Changes in (a) sublingual perfused vessel density and (b) peak-baseline cutaneous red cell flux following three minutes of vascular occlusion from hour 0 following surgery in the three treatment groups. *Significant difference between groups over time for sublingual vessel density (P < 0.05) and cutaneous hyperaemic response (P < 0.01) (two-way repeated measures analysis of variance). Significant increase in perfused sublingual vessel density over time in the SV & DPX group (P = 0.046), no change in the SV group (P = 0.58) and a decrease in the CVP group (P = 0.005). Significant increase in cutaneous hyperaemic response over time in the SV & DPX group (P = 0.003), no change in the SV group (P = 0.58) and a decrease in the CVP group (P = 0.03). †At hour eight, there was a significant difference in perfused sublingual vessel density between the SV & DPX and CVP groups (P < 0.05) but not between the SV and CVP groups (P > 0.05).
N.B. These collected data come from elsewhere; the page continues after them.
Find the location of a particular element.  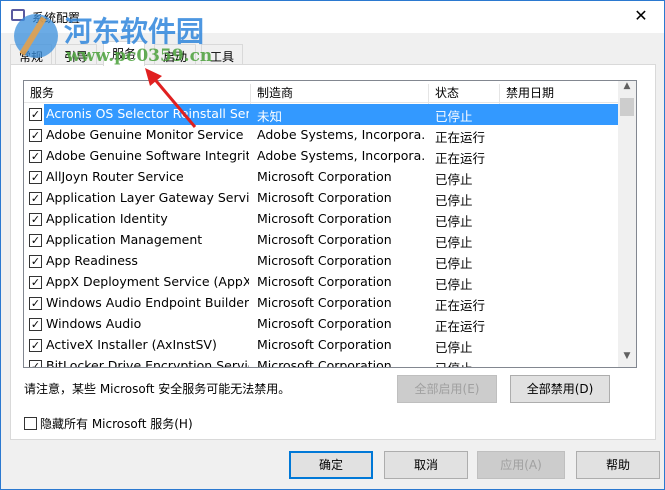

service-name: Adobe Genuine Monitor Service is located at coordinates (145, 134).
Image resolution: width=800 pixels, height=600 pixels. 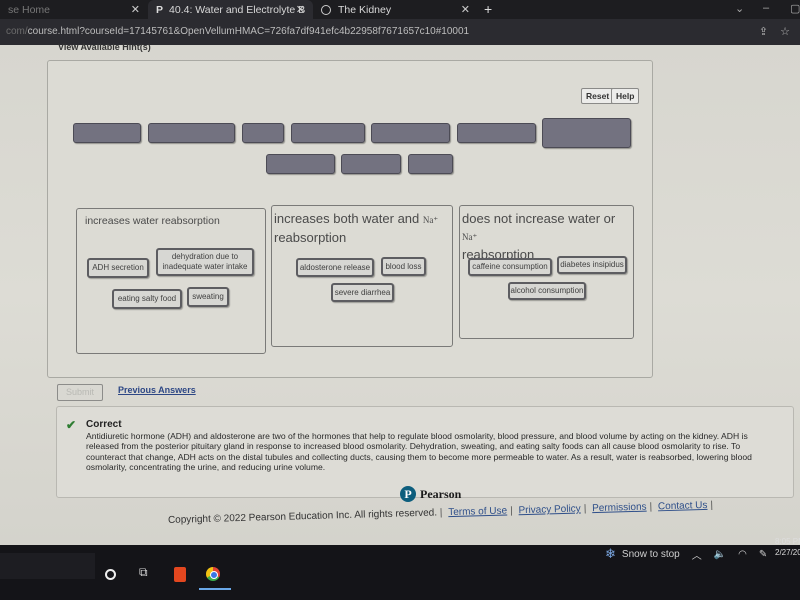 What do you see at coordinates (795, 8) in the screenshot?
I see `maximize-icon: ▢` at bounding box center [795, 8].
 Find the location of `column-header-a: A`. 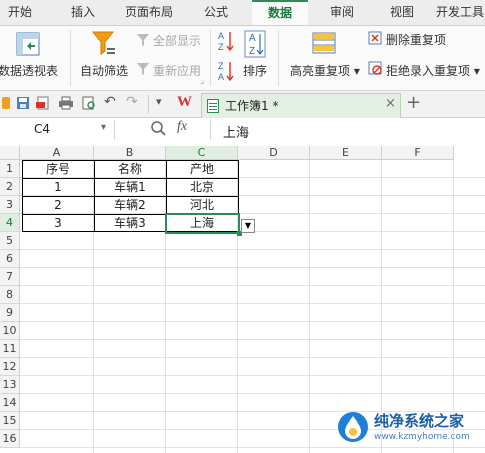

column-header-a: A is located at coordinates (57, 153).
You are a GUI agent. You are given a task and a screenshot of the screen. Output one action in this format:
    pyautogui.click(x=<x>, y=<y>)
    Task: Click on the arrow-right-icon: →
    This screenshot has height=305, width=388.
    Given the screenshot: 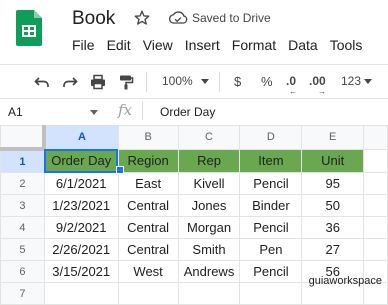 What is the action you would take?
    pyautogui.click(x=322, y=92)
    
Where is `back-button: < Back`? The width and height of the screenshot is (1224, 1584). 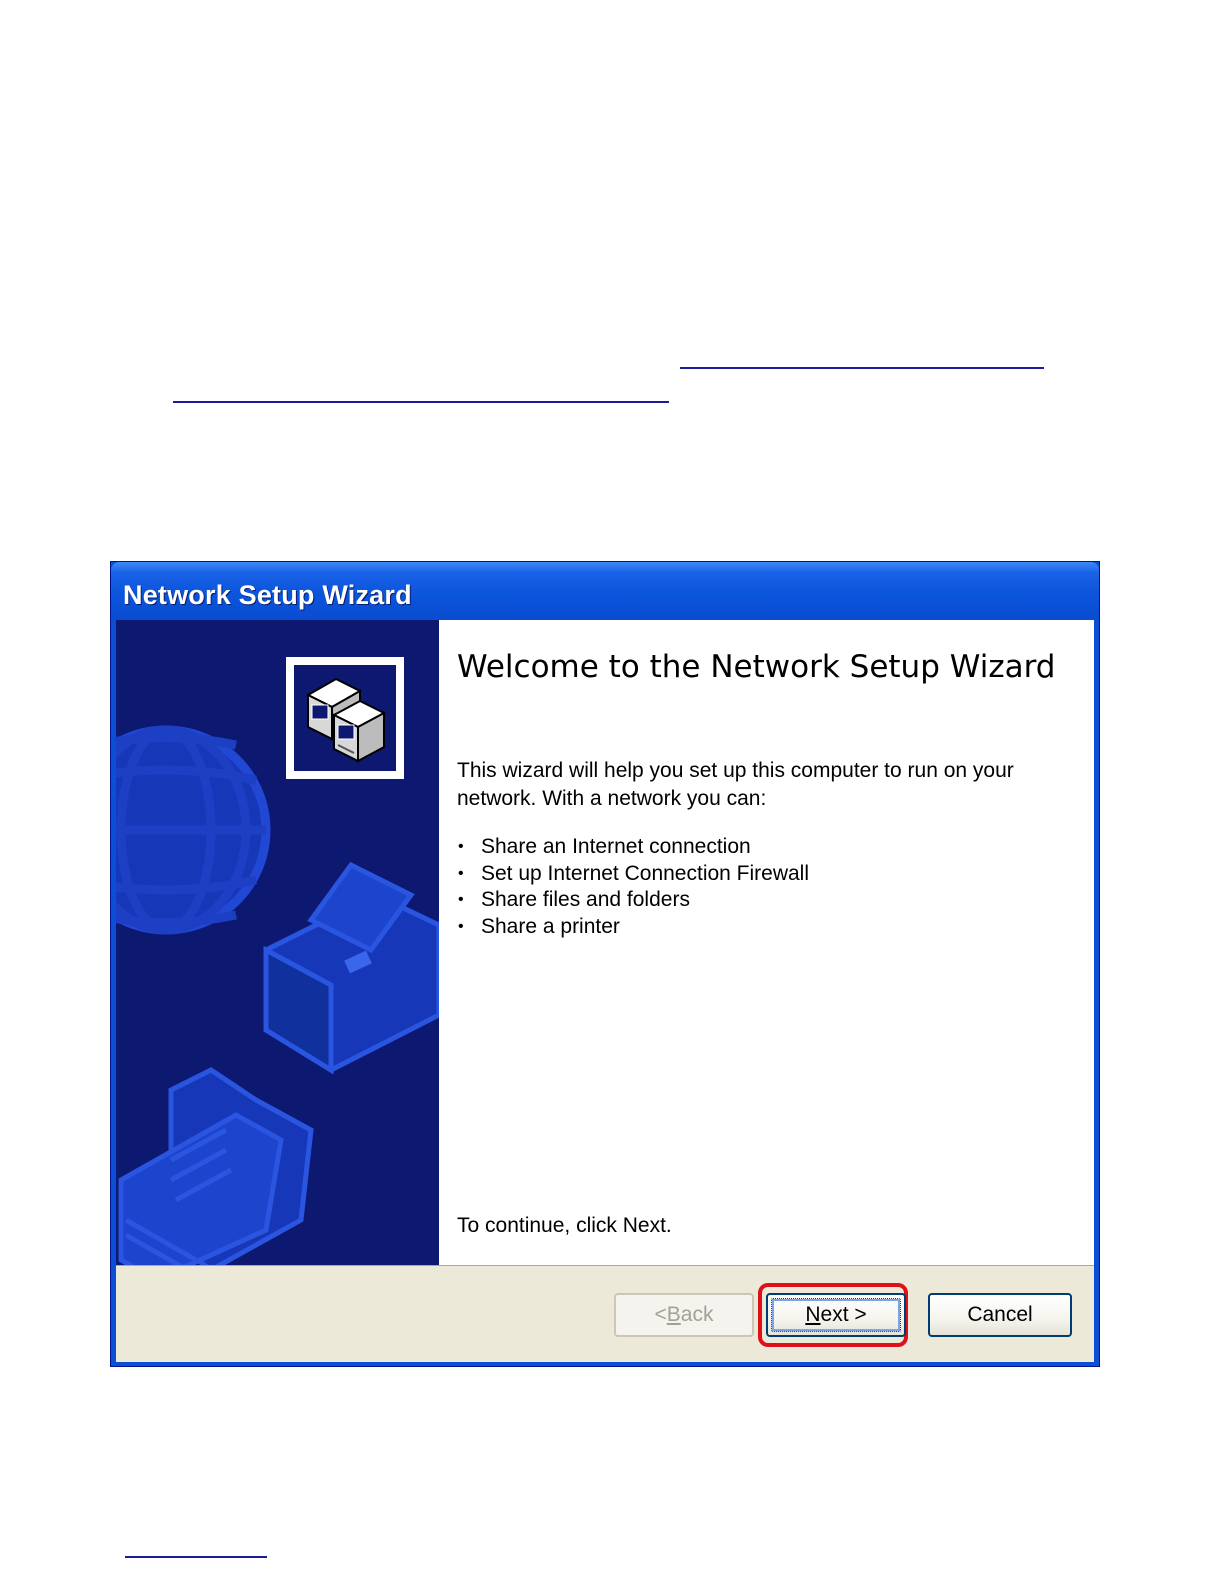
back-button: < Back is located at coordinates (684, 1315).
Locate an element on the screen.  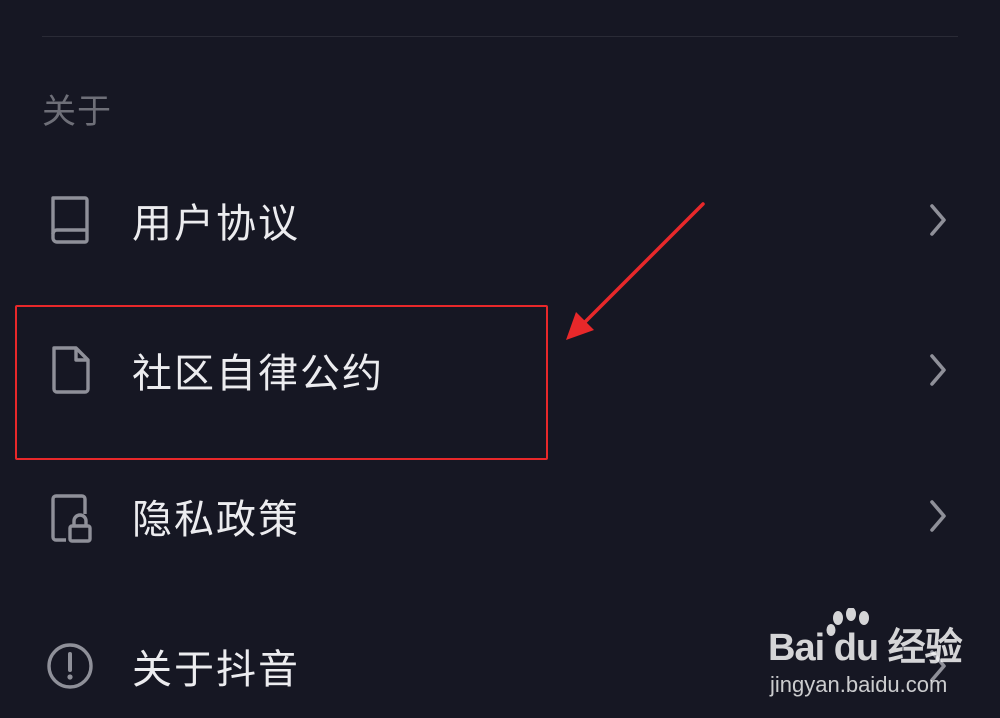
menu-item-label: 关于抖音 is located at coordinates (216, 670).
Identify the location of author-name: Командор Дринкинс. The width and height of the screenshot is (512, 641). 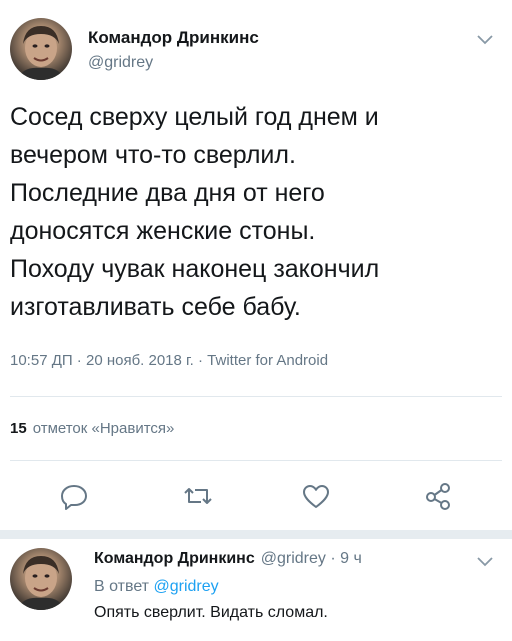
(174, 38).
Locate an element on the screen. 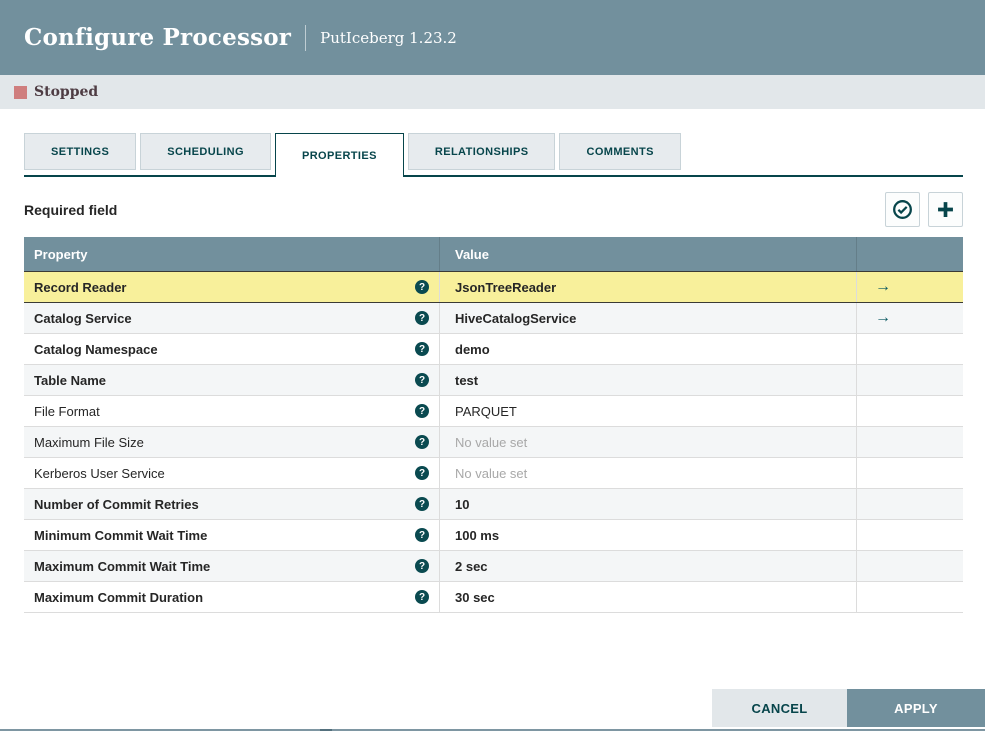 Image resolution: width=985 pixels, height=731 pixels. table-row: Catalog Namespace ? demo is located at coordinates (494, 350).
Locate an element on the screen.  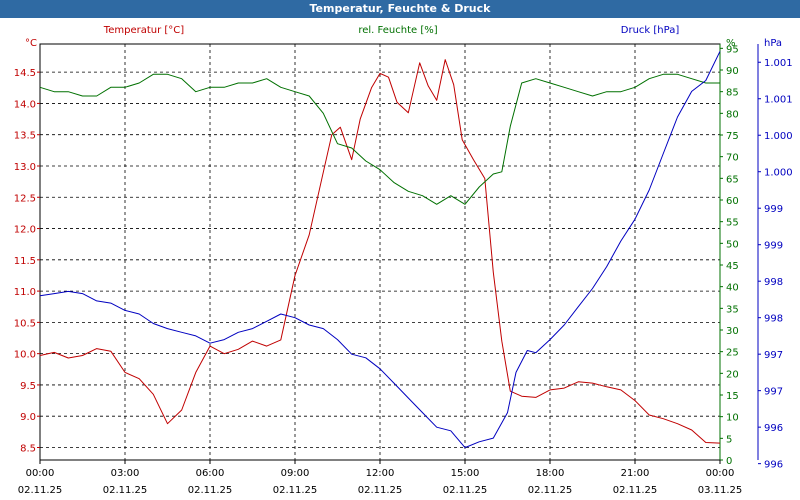
humidity-tick-label: 20 is located at coordinates (732, 374).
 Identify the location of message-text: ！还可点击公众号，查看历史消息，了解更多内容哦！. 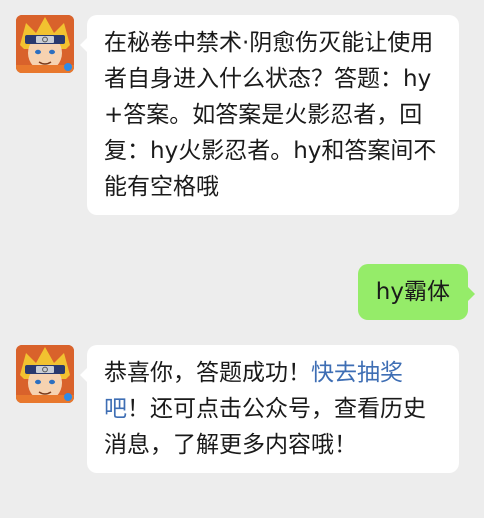
(265, 427).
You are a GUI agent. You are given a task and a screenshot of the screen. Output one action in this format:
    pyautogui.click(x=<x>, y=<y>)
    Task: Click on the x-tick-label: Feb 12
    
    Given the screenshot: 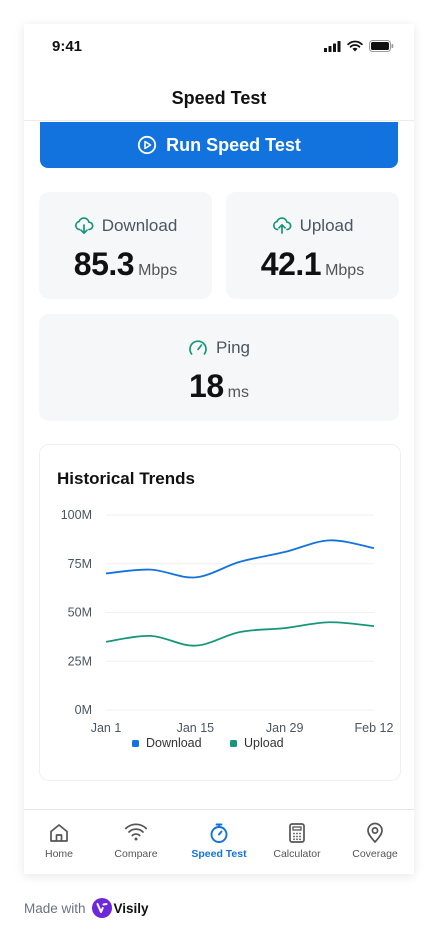 What is the action you would take?
    pyautogui.click(x=374, y=728)
    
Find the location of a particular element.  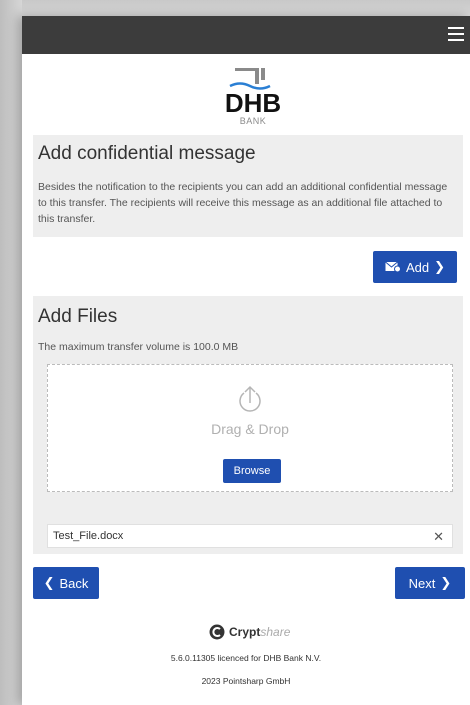

brand-suffix: share is located at coordinates (276, 632).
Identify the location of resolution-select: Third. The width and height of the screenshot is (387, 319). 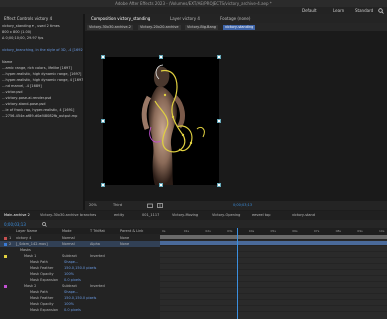
(118, 206).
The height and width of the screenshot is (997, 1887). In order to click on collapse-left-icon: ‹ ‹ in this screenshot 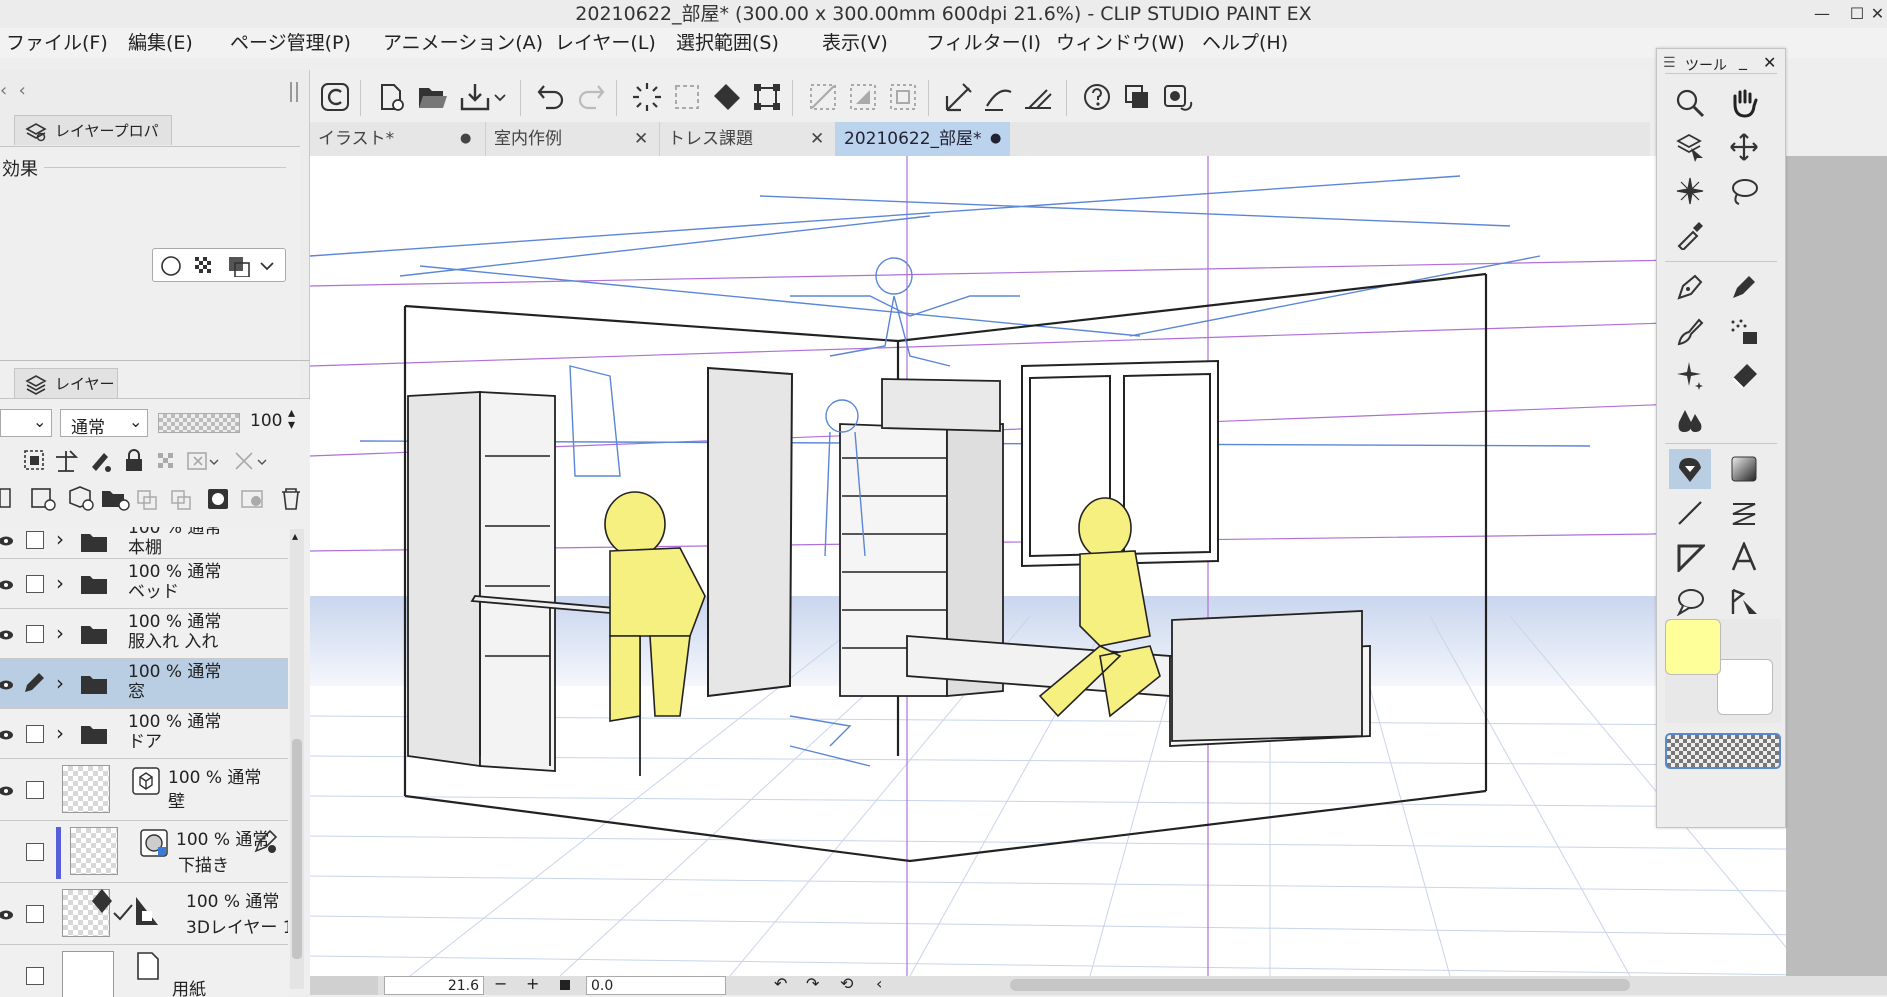, I will do `click(13, 90)`.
At hour eight, there was a significant difference in cutaneous hyperaemic response between the SV & DPX and CVP groups (P < 0.001) but not between the SV and CVP groups (P > 0.05). CVP, central venous pressure; DPX, dopexamine; SV, stroke volume.

Figure 4

Changes in tissue oxygenation following surgery in the three treatment groups. *Significant difference between groups over time (P = 0.0005; two-way repeated measures analysis of variance). Significant increase in tissue oxygenation (PtO₂) over time in the SV & DPX group (P = 0.0003), no change in the SV (P = 0.14) or CVP groups (P = 0.20). †At hour eight, there was a significant difference in PtO₂ between the SV & DPX and CVP groups (P < 0.005) but not between the SV and CVP groups (P > 0.05). CVP, central venous pressure; DPX, dopexamine; SV, stroke volume.

Figure 5

Changes in (a) serum IL-1β, (b) IL-6, (c) IL-8, (d) TNFα and (e) soluble inter-cellular adhesion molecule 1 between the three treatment groups. Data presented as mean (standard error). There were no significant differences between the groups. CVP, central venous pressure; DPX, dopexamine; ICAM-1, inter-cellular adhesion molecule 1; SV, stroke volume.